Exercise>
Search the records for the string "below" and copy every line in which it appears.

Saved data entries>
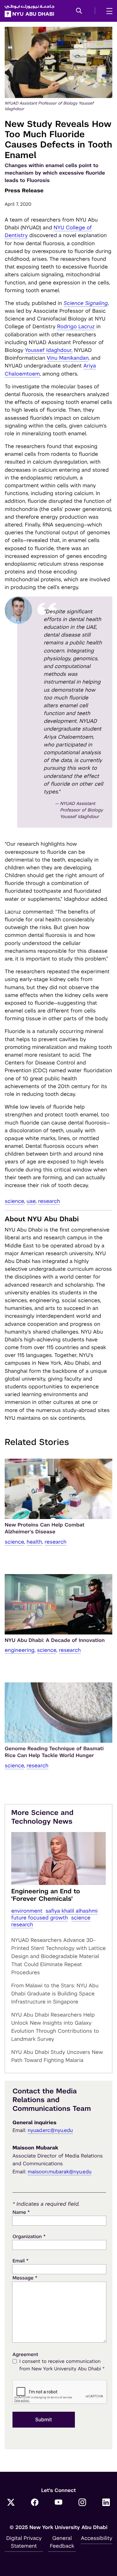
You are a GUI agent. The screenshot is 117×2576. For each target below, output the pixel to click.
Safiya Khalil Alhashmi (72, 1910)
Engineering (19, 1650)
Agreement (25, 2355)
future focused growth (39, 1917)
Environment (26, 1910)
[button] (79, 11)
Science (14, 1201)
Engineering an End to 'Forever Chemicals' (45, 1895)
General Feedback (62, 2542)
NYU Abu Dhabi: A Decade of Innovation (55, 1640)
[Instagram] (82, 2503)
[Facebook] (34, 2503)
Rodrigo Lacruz (76, 326)
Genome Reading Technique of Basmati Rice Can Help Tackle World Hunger (54, 1752)
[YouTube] (58, 2503)
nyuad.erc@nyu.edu (50, 2130)
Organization (29, 2236)
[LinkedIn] (106, 2503)
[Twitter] (11, 2503)
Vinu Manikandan (68, 357)
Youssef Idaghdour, (48, 350)
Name (21, 2212)
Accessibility (96, 2538)
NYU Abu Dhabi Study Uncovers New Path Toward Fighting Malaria (57, 2056)
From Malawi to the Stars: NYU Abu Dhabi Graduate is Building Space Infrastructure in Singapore (55, 1993)
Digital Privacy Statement (24, 2542)
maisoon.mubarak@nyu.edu (60, 2171)
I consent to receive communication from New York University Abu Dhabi (62, 2365)
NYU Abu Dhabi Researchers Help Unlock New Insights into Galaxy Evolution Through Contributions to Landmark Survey (55, 2026)
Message (24, 2277)
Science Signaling (86, 303)
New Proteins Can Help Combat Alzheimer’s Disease (45, 1528)
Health (34, 1541)
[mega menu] (107, 10)
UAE (31, 1201)
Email (20, 2260)
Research (49, 1201)
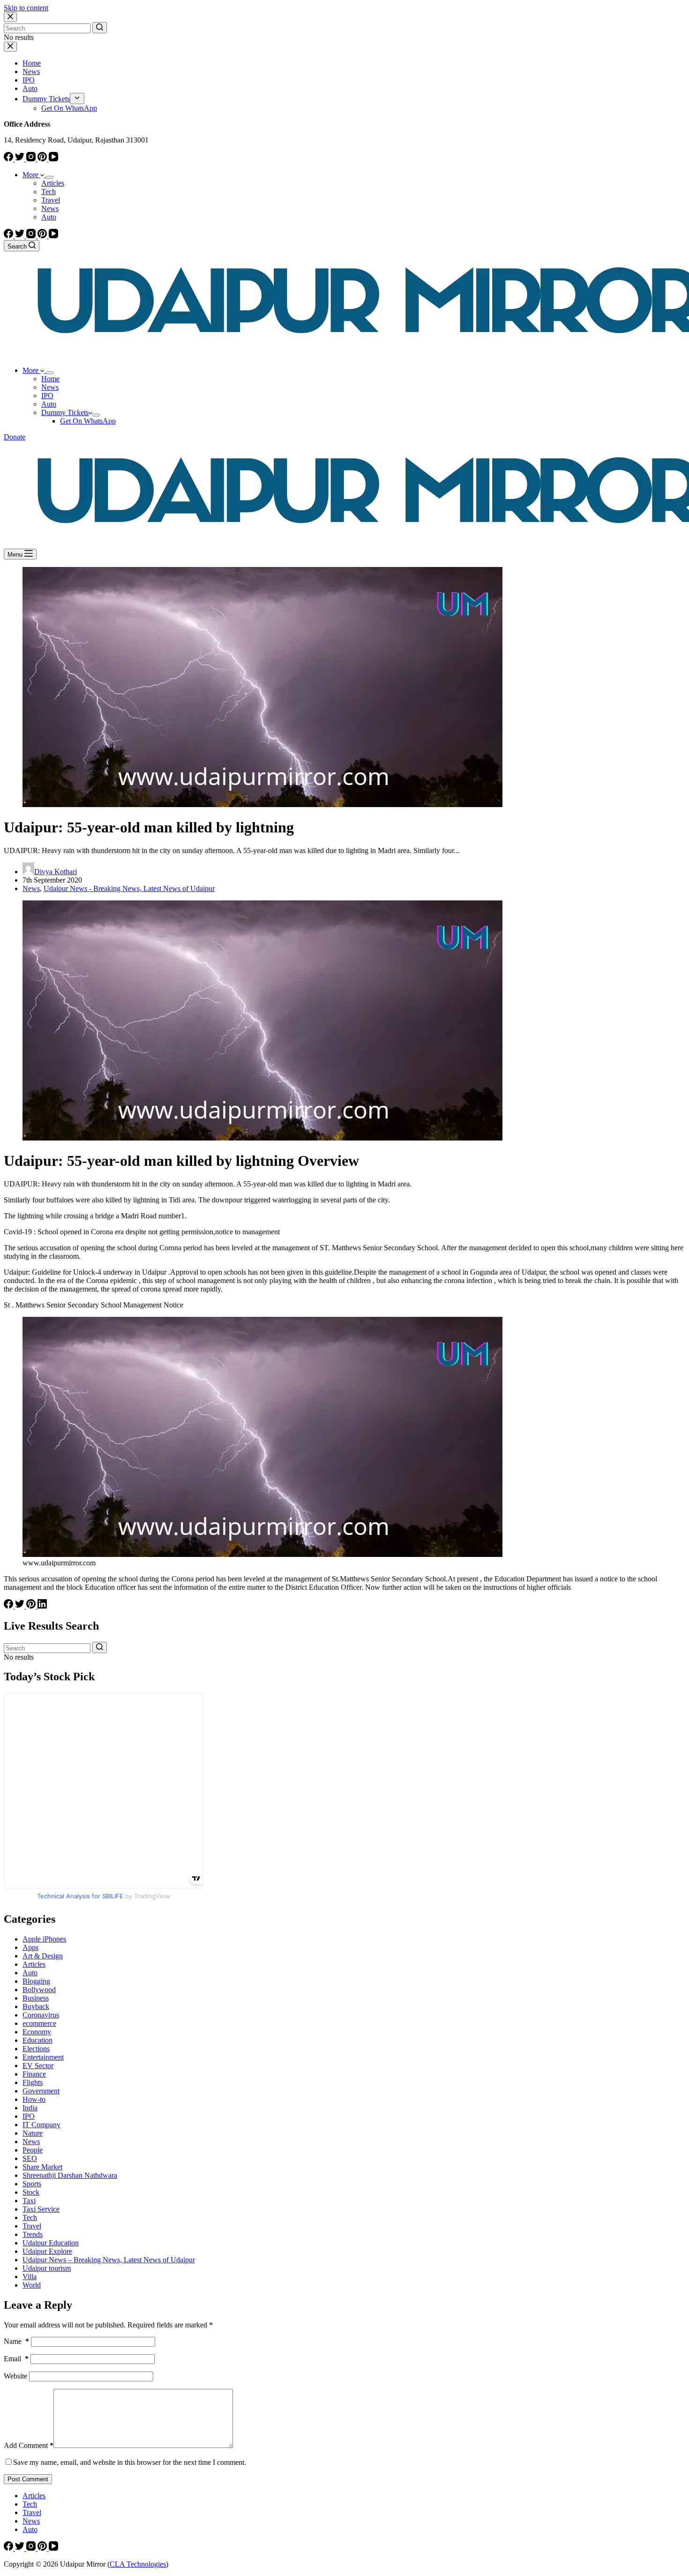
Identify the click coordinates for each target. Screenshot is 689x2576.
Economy (36, 2032)
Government (41, 2091)
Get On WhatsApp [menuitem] (69, 108)
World (31, 2285)
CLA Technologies (138, 2564)
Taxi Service (41, 2209)
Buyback (35, 2006)
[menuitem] (77, 98)
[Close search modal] (10, 17)
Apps (30, 1947)
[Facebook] (9, 159)
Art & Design (42, 1956)
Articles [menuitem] (52, 183)
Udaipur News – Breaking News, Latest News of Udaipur (108, 2260)
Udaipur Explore (47, 2251)
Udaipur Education (50, 2243)
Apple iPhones (44, 1939)
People (32, 2150)
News (31, 888)
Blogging (36, 1981)
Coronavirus (40, 2015)
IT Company (41, 2125)
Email (16, 2359)
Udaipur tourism (46, 2268)
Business (35, 1998)
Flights (32, 2082)
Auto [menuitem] (29, 88)
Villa (29, 2277)
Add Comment (28, 2445)
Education (37, 2040)
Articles (33, 1964)
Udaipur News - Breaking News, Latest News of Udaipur (129, 888)
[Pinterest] (43, 159)
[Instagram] (31, 159)
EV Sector (37, 2066)
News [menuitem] (31, 72)
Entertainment (43, 2057)
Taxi (29, 2201)
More (31, 175)
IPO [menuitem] (28, 80)
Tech (29, 2217)
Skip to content (26, 8)
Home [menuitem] (31, 63)
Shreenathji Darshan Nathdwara (69, 2175)
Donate (14, 437)
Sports (31, 2184)
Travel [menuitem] (50, 200)
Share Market (42, 2167)
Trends (32, 2234)
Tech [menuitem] (48, 192)
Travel (31, 2226)
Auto (29, 1973)
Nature (32, 2133)
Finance (34, 2074)
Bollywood (39, 1990)
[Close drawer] (10, 47)
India (29, 2108)
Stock (30, 2192)
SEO (29, 2158)
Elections (36, 2049)
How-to (33, 2099)
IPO (28, 2116)
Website (15, 2376)
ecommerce (39, 2023)
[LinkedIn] (42, 1606)
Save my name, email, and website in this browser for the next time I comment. (129, 2462)
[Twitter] (20, 159)
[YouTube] (53, 159)
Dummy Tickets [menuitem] (46, 99)
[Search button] (99, 27)
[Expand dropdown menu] (49, 177)
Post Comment (27, 2479)
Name (16, 2341)
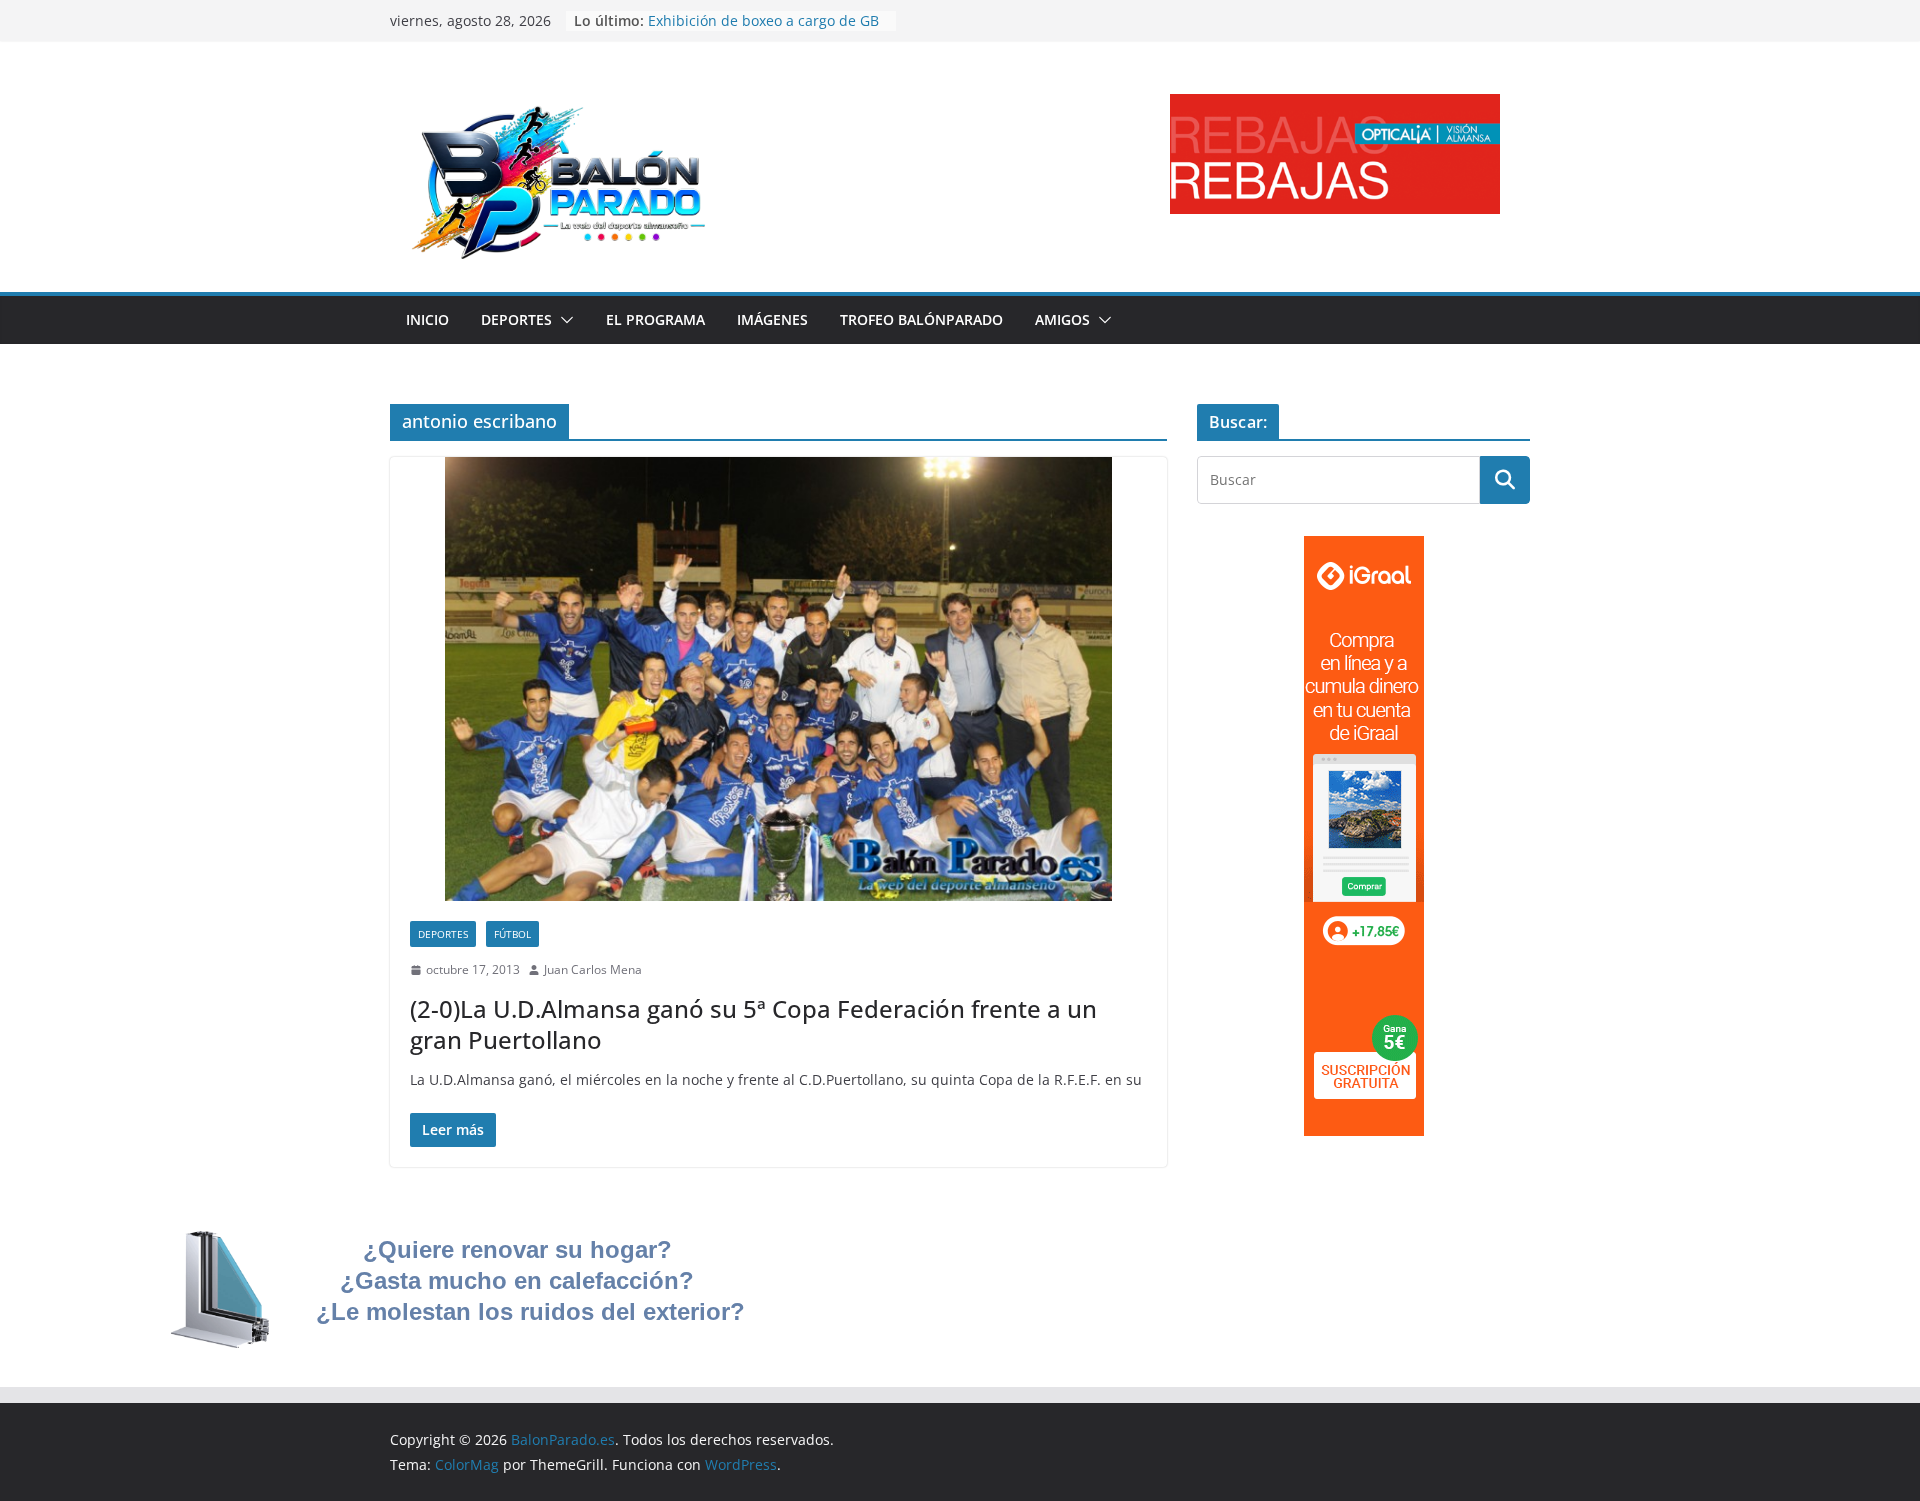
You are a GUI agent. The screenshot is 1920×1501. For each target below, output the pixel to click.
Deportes (516, 319)
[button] (563, 320)
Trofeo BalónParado (921, 319)
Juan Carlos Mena (593, 969)
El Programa (655, 319)
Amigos (1062, 319)
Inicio (427, 319)
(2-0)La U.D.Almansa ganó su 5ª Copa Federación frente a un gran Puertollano (753, 1024)
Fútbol (512, 934)
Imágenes (772, 319)
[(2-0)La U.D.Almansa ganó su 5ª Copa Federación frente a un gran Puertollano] (778, 679)
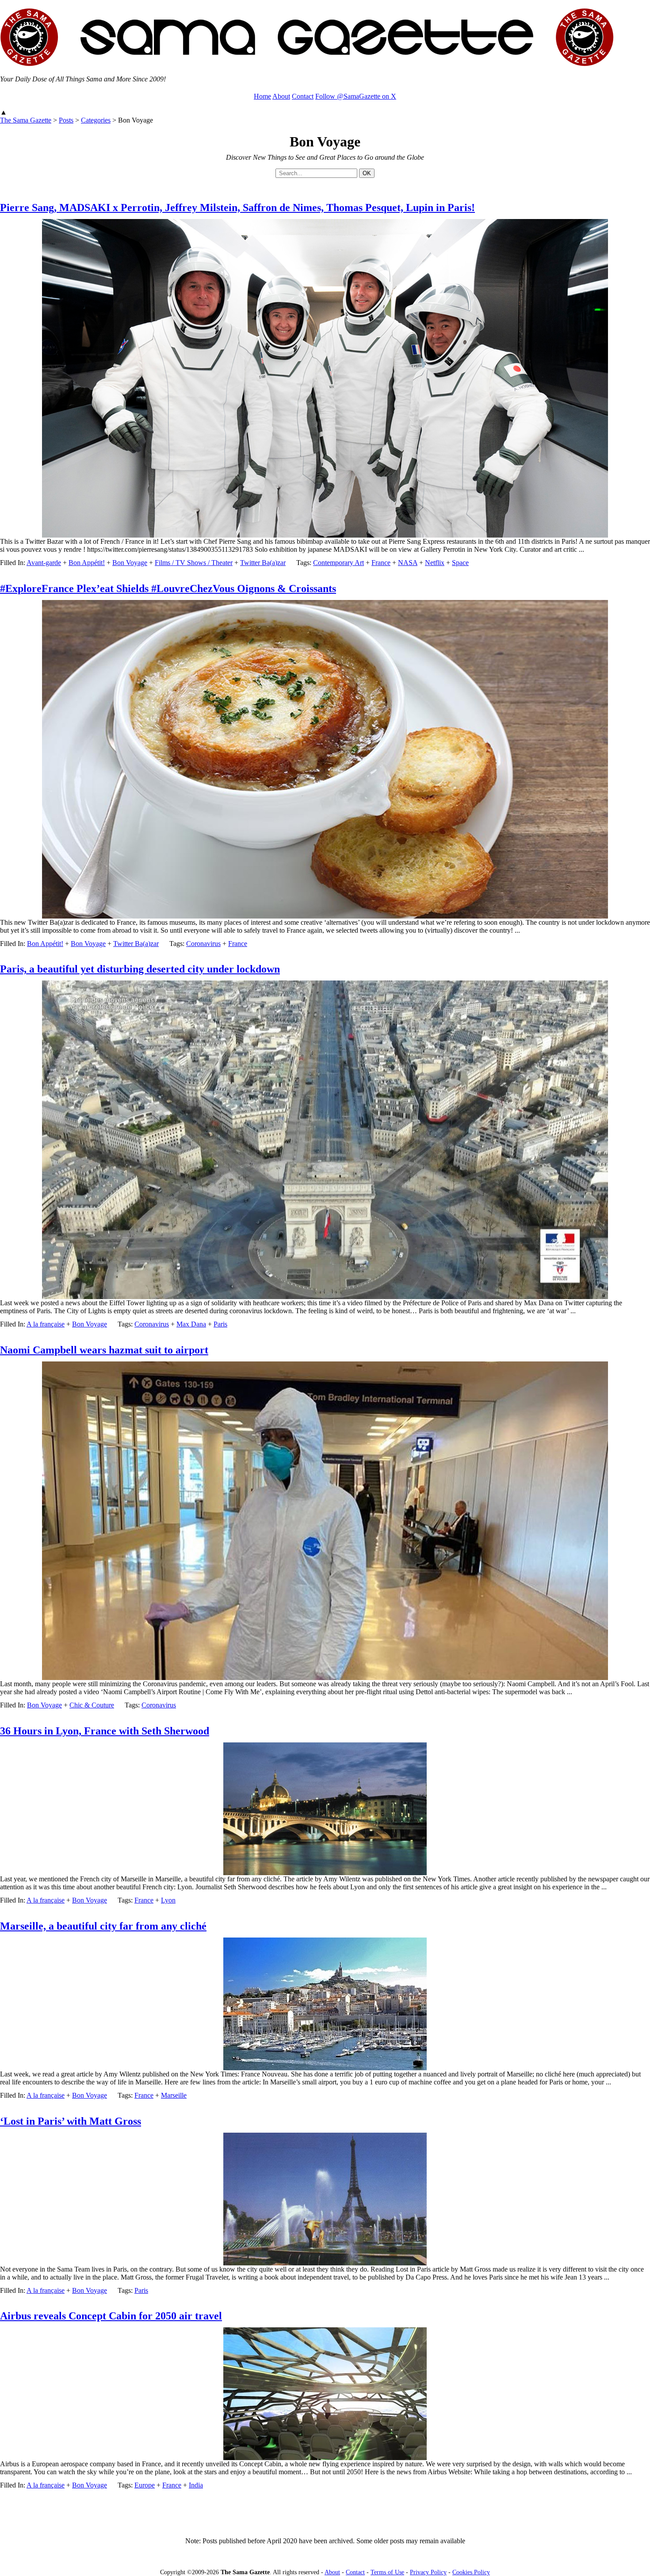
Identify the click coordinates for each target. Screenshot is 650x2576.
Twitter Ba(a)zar (263, 562)
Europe (144, 2485)
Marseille (174, 2095)
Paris (220, 1324)
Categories (96, 120)
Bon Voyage (129, 562)
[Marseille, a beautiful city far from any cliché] (325, 2068)
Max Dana (191, 1324)
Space (460, 562)
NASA (407, 562)
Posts (66, 120)
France (380, 562)
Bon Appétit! (87, 562)
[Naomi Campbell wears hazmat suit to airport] (325, 1677)
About (281, 96)
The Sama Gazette (25, 120)
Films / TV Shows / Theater (194, 562)
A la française (46, 1324)
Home (262, 96)
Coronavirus (203, 943)
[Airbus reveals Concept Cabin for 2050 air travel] (325, 2457)
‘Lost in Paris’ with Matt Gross (70, 2121)
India (196, 2485)
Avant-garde (44, 562)
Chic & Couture (91, 1705)
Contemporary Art (338, 562)
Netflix (434, 562)
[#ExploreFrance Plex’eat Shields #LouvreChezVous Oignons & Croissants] (325, 916)
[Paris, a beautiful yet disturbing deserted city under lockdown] (325, 1296)
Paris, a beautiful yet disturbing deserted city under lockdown (140, 969)
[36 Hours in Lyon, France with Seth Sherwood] (325, 1872)
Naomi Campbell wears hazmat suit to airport (104, 1350)
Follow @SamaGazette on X (355, 96)
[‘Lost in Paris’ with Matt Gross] (325, 2263)
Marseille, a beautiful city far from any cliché (103, 1926)
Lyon (168, 1900)
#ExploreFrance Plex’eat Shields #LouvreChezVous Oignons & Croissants (168, 588)
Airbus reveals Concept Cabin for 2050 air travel (111, 2316)
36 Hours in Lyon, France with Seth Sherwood (104, 1731)
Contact (303, 96)
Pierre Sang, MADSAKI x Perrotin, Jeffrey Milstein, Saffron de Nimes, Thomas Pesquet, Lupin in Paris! (237, 207)
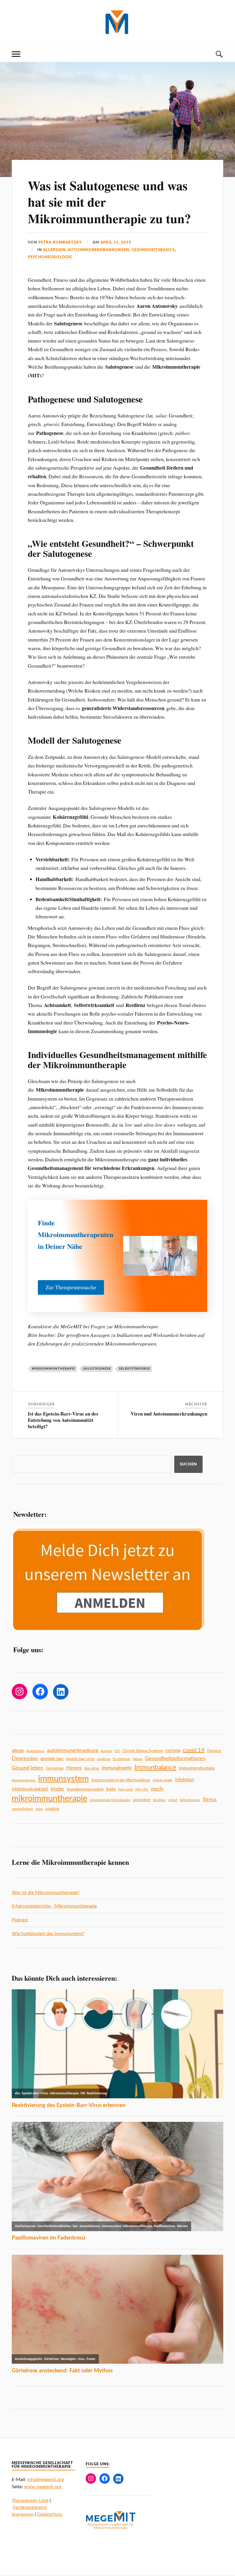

Solved problem>
You are a GUI agent. The screenshot is 117×2576. For each target below, output the pixel to click.
You are a GUI agent. The screenshot is 1920×1501. For each target below, output the pixel to click.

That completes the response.